Powerful mobile devices caused tectonic shifts across industries. In the mobile-apocalyptic landscape, several companies fell into new yawning crevices as they failed to adapt. Mobile solutions created vast opportunities for other companies to provide incredible value and turn that into sustainable profits. But in one primordial pool that the mobile industry spawned, game companies attempt the same failed business model. These companies can create a quick flash of incredible growth and revenue, but in the long term, one mobile game can't sustain an entire company.

Producing mobile games does not require the resources that the traditional public corporation provides, and because of this, companies like King Digital Entertainment (KING.DL) can't survive in the long term.

Flashes in the pan
King Digital is known for Candy Crush. This game is just a variation of a tile-matching game that borrows ideas from Bejeweled, Dr. Mario, and Tetris, all the way to the relatively ancient Mahjong solitaire. The game has been incredibly successful, accounting for 78% of King Digital's $632 million in gross bookings for the fourth quarter of 2013 and 67% of $641 million in gross bookings for the first quarter of 2014.

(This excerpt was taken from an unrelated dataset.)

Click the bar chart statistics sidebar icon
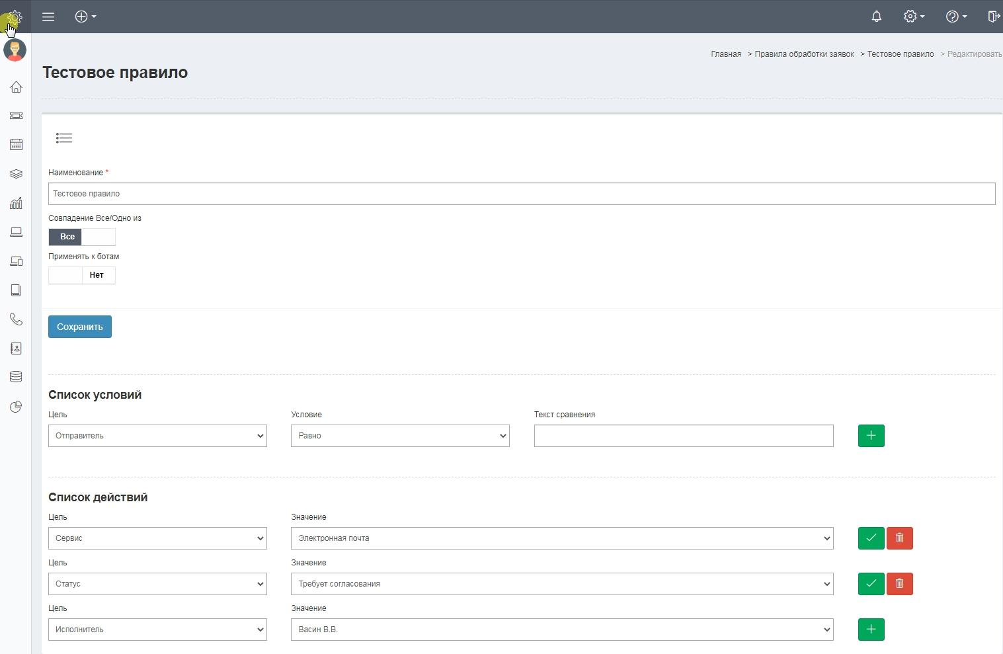Image resolution: width=1003 pixels, height=654 pixels. point(16,203)

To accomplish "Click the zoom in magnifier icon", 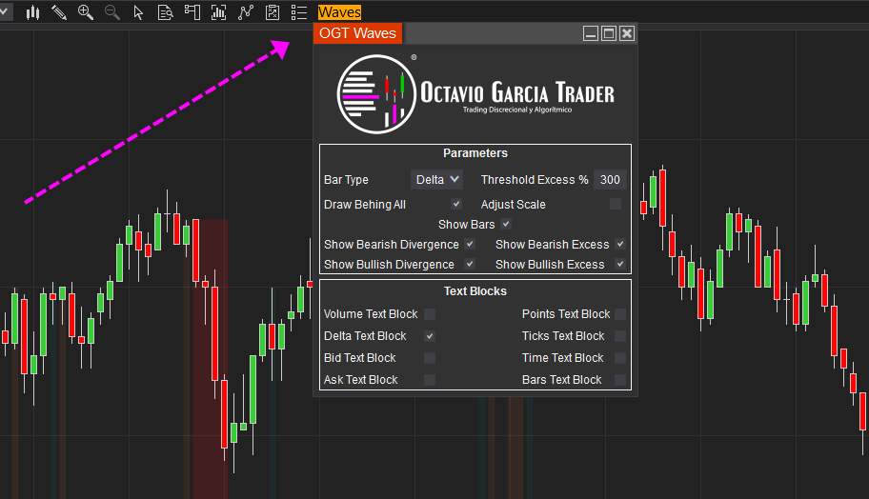I will click(x=86, y=12).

One of the critiques of King Digital is the need to diversify away from the amazing success of Candy Crush, which the falling share of total bookings would seem to indicate. However, one reason for this is that there were fewer Candy Crush bookings overall. And a Google Trends search seems to point to Candy Crush's quickly falling popularity, seemingly matching Zynga's (ZNGA) FarmVille demise:

Source: Google Trends.

Due to this dwindling popularity, revenue has been flat since the third quarter of 2013, and monthly unique payers have fallen from 13 million to 11.9 million. 

Not the right type of organization
With Candy Crush's contributions falling, King continues to launch other titles like Farm Heroes. And its research and development costs are increasing, now at 3% of adjusted revenue. But no matter how much a company puts into developing a game, there's no guarantee it will be accepted by the masses. The benefits of a large organization, like economies of scale or job specialization, don't give King Digital that much more of an advantage over a single game developer working from home.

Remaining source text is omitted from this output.